Quinta-feira, 8 de Fevereiro de 2007

James Blish

"Agora, já não havia qualquer som a não ser o crepitar da neve de metano, nem nada para ver senão uma embotada e débil lança de luz enevoada, ilusoriamente semelhante a uma aurora terrestre ou à coroa solar, a abrir o seu caminho desde além do rebordo de frio até à indiferente companhia das estrelas. Os anéis de Saturno estavam a erguer-se, tremeluzindo levemente na atmosfera azul-escura, quais estandartes de um exército espectral. A face do gigantesco planeta gasoso, vagamente riscada por tempestades insignificantes, como que a procurar recordar uma paixão de infância, inclinar-se-ia carrancuda para ela, (...) se não se pusesse muito em breve a caminho. (...) E então, quando se curvava para espetar a haste de um termopar no solo semelhante a um bolo de noiva, foi atingida nas costas, fazendo-a mergulhar no pesadelo. Juntamente com a inesperada escuridão, veio um profundo e ambíguo golpe emocional. Ambíguo, ainda que contendo algo de chocantemente familiar. Instantaneamente exausta, sentiu que se punha flácida e desprendida e a sua mente, à deriva em parte alguma, obscurecia-se e girava para baixo, mergulhando nos pântanos do transe. A longa queda abrandou o ritmo próximo dos limites da inconsciência, precariamente alojada na concha de um sonho, presa a uma escora mental situada no passado."

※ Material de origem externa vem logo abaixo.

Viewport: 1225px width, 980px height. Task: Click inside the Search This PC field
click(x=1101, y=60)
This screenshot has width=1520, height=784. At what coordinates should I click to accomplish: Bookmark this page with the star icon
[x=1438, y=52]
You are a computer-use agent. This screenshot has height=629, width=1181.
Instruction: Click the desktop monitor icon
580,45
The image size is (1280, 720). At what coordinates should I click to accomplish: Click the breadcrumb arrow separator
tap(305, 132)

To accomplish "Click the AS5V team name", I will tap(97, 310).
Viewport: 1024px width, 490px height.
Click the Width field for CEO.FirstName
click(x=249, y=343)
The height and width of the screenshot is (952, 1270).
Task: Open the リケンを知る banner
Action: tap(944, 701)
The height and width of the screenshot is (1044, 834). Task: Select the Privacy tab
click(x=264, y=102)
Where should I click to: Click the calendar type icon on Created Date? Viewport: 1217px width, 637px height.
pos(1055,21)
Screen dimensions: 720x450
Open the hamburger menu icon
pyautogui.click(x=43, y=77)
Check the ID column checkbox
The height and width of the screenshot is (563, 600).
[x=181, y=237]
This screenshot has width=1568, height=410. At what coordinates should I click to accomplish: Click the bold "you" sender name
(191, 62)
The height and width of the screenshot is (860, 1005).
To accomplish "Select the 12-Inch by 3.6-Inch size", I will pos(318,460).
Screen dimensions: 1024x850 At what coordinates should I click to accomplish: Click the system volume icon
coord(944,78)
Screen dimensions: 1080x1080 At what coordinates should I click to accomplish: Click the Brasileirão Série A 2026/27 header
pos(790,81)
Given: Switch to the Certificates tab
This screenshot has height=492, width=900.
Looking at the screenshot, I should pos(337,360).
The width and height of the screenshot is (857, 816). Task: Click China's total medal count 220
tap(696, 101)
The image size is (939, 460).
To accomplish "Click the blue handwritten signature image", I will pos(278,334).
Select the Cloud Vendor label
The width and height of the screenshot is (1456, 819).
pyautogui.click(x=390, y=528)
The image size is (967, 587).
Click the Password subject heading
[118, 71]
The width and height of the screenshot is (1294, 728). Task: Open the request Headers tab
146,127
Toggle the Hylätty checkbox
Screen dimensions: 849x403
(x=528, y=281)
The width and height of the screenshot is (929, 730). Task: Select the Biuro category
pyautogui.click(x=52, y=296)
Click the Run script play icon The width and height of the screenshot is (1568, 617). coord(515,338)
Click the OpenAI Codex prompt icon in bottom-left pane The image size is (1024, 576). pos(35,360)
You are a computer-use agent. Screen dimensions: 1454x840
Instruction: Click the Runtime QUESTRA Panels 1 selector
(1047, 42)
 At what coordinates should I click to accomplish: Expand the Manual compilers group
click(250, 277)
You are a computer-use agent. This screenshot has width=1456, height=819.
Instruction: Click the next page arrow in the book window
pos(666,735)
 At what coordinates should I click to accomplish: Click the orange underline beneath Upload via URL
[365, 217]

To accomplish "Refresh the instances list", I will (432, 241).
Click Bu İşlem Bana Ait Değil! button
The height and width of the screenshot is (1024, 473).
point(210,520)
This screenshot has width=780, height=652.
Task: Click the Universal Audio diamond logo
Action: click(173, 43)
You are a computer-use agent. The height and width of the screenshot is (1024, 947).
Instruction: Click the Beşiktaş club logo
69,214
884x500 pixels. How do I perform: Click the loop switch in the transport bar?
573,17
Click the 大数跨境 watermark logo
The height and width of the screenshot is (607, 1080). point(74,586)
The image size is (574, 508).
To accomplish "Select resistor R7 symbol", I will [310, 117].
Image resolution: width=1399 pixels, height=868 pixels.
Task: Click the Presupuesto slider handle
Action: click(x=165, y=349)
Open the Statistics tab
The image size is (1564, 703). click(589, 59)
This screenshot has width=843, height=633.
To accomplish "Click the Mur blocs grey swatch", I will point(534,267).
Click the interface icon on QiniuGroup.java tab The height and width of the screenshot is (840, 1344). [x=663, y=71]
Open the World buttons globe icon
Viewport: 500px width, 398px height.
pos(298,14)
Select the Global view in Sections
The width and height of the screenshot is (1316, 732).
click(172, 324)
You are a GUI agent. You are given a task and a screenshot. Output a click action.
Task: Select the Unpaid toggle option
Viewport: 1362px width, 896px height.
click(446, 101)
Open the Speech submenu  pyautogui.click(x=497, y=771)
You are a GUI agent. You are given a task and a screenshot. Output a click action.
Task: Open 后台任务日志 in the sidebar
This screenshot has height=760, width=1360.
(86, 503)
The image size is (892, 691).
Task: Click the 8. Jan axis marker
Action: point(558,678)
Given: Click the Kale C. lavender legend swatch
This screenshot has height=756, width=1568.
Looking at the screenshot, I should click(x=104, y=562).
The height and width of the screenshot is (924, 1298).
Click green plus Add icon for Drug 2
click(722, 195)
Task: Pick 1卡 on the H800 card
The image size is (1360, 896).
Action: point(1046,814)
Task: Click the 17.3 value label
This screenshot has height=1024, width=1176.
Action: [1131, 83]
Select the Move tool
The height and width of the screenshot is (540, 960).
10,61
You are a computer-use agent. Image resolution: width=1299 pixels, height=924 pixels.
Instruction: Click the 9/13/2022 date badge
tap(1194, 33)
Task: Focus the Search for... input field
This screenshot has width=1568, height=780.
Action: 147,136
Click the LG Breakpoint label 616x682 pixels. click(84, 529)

Excerto do conto Que Beleza se Houvesse Estandartes, de James Blish, um dos mais célebres e admirados autores de ficção científica, em cujas obras é normalmente subjacente uma profunda visão da humanidade, com todas as suas qualidades e defeitos. Viagem Pelos Universos, onde se insere esta história, é a versão portuguesa de Anywhen, uma colectânea dos seus melhores contos.

Imagem: James Blish (http://scifipedia.scifi.com/images/thumb/d/de/JamesBlish.jpg/150px-JamesBlish.jpg)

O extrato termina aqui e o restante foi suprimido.